Broccoli is a nutritional powerhouse full of plant compounds with numerous health benefits. Its anti-inflammatory and antioxidant effects can protect the brain against free radical damage. What's more, this amazing vegetable contains a chemical compound called sulforaphane. Although sulforaphane is not an essential nutrient, it works as a genetic modulator by activating an antioxidant pathway that protects the whole body, including the brain, from oxidative stress. The list of brain-friendly vegetables also includes Brussel sprouts, cabbage, radishes, arugula, bok choy, and kale.

 

  1. Dark Chocolate

 

Dark chocolate is another source of flavonoid antioxidants. Cocoa flavonoids reverse cognitive decline, improve insulin resistance, vascular (relating to blood vessels) function, as well as blood flow to the brain. A study also indicated that adults who consumed chocolate at least once a week performed better in tests involving abstract reasoning, visual-spatial, and working memory. Dark chocolate is also a great source of magnesium, a mineral involved in about fifty different brain processes. Magnesium improves focus and memory, counters stress and depression, and plays a critical part in energy production.

 

  1. Eggs

 

Eggs boast tremendous nutritional power and nourish the human body in many different ways.
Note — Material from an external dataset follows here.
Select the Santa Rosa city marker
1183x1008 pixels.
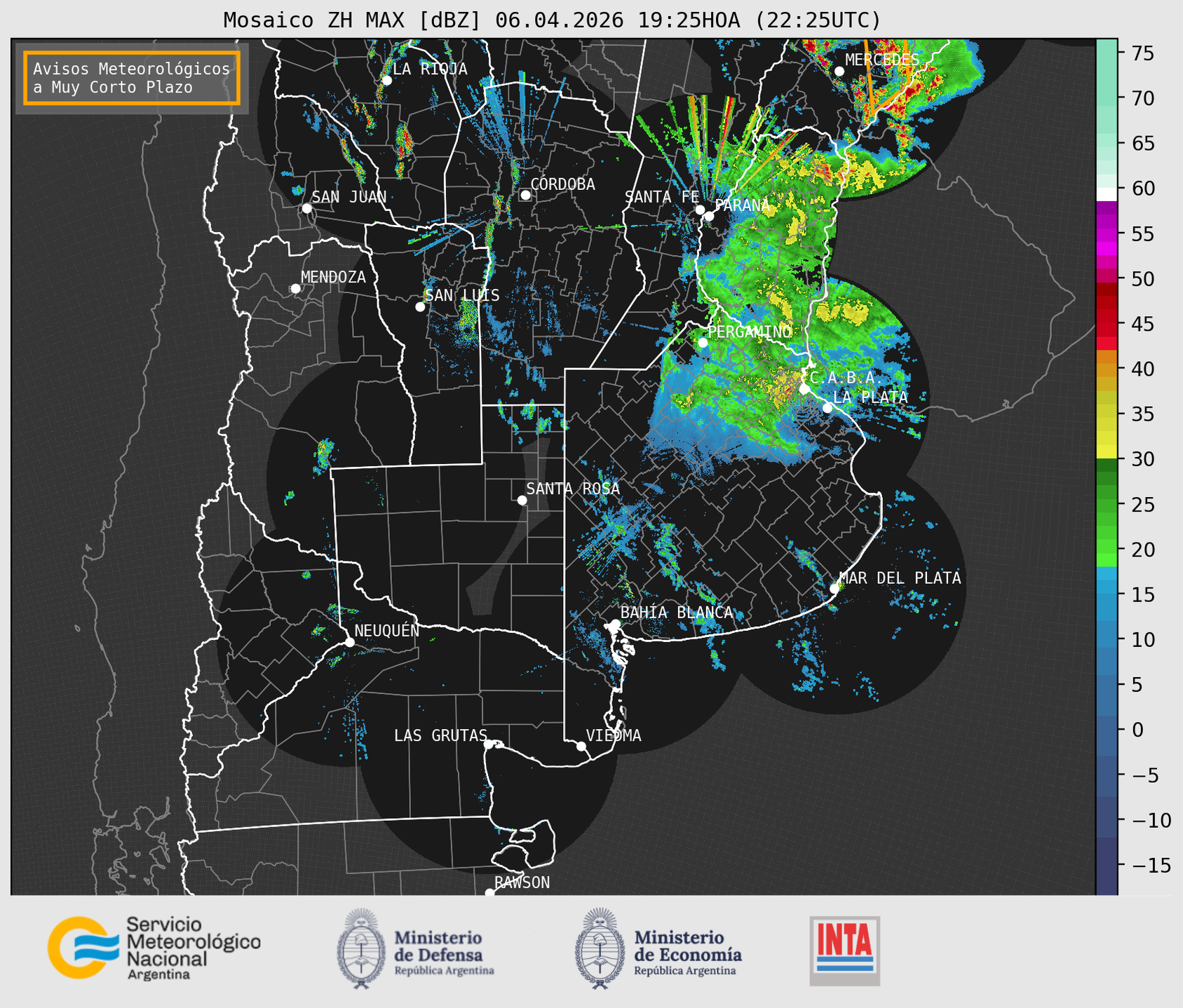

They are rich in choline, a micronutrient of particular interest for brain health. Choline is involved in the production of acetylcholine, a neurotransmitter that controls memory and mood. Egg yolks have high concentrations of choline, so consuming them is a great way to increase your intake and improve mental function. An egg is also a rich source of vitamins B6 and B12, both of which protect against age-related cognitive decline and depression.

 

  1. Fatty Fish

 

Fish rich in omega-3 fats help increase blood flow to the brain and promote improved brain function and better reasoning skills. Omega-3 essential fatty acids also protect brain integrity by building new membranes around brain cells and improving neuron function. Several fatty fish can help you diversify your menus and increase your omega-3 intake; sardines, mackerel, salmon, tuna, and herring are all excellent choices.

 

  1. Green Tea

 

Green tea is a brain-friendly beverage with a diverse nutritional profile. It is full of polyphenols and antioxidants that protect against cognitive decline. It contains caffeine, a compound thoroughly researched for its ability to improve memory, alertness, and concentration. Green tea is also a source of L-theanine, an amino acid that has several positive effects when it crosses the blood-brain barrier; it reduces stress and improves relaxation while, at the same time, your brain remains alert.

 

  1. Peanuts

 

Peanuts are technically a legume, but they constitute a fantastic snack that you can consume any hour of the day. Their protein and unsaturated fat content can keep you feeling energetic and sharp throughout a demanding day. They are also rich in other nutrients, including vitamin E and resveratrol, a natural phenol with substantial antioxidant power. Resveratrol reduces brain inflammation and plays a part in preventing neurological diseases such as Alzheimer's and Parkinson's.

 

  1. Pumpkin Seeds

 

Pumpkin seeds are another incredible source of many micronutrients, including antioxidants that combat free radical damage in the brain. They also provide an array of essential minerals, including zinc, copper, iron, and magnesium. Mineral deficiencies are linked to neurological conditions such as Alzheimer's disease, Parkinson's, and depression. For instance, copper and zinc play a crucial role in nerve signaling, so low levels of these minerals increase the risk of neurodegenerative conditions. Moreover, brain fog and lack of concentration are often symptoms of iron deficiency. Magnesium is another vital mineral for brain health since it improves memory and learning.

 

A well-nourished brain is also a happy brain. By adding more brain-healthy foods to your diet, you will be able to improve your productivity and performance, reduce anxiety and stress, prevent mental decline as you grow older, and face all the challenges of modern life.